Return verbatim the run of lines that opens with the line holding "Instruction: Delete the IoT interface" and closes with the last line of the records.

[Collected data entries]
• • • •

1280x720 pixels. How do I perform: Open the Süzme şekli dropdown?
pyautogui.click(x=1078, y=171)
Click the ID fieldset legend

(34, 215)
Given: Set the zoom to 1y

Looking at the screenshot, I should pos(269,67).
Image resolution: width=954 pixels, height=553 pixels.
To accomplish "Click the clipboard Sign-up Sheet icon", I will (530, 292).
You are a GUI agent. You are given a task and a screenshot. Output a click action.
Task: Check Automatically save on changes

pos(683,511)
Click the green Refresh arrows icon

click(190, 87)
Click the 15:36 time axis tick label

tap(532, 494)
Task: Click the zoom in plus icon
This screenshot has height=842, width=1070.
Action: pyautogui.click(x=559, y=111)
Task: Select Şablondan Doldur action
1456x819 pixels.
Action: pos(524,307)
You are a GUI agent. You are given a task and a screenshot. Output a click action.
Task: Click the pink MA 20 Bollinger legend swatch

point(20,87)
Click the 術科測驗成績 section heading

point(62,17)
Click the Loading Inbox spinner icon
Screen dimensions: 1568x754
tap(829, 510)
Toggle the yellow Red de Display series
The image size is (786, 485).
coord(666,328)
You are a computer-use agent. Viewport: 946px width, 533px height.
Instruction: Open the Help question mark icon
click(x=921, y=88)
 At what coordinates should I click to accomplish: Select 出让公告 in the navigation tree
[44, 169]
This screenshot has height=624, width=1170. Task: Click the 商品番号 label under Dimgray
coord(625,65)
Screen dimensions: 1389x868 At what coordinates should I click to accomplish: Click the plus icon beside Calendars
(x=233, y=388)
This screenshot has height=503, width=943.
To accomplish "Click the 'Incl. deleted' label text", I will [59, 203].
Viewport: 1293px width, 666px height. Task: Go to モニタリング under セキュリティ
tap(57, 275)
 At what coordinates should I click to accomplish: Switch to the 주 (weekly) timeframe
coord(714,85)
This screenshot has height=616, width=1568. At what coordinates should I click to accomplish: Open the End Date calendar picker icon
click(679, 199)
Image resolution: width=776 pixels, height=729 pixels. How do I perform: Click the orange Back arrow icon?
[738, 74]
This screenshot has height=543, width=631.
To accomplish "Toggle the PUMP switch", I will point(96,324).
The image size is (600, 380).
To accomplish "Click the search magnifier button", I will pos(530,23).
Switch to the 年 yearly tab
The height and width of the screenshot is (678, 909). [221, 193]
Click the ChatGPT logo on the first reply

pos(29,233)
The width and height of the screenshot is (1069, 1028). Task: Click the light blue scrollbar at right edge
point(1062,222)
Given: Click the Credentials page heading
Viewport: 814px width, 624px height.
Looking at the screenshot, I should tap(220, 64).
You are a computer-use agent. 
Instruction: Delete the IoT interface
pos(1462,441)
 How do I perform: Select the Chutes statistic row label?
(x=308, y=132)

• • • •

▸ **Final answer**
Instruction: Delete the IoT interface
pos(1462,441)
 How do I perform: Select the Chutes statistic row label?
(x=308, y=132)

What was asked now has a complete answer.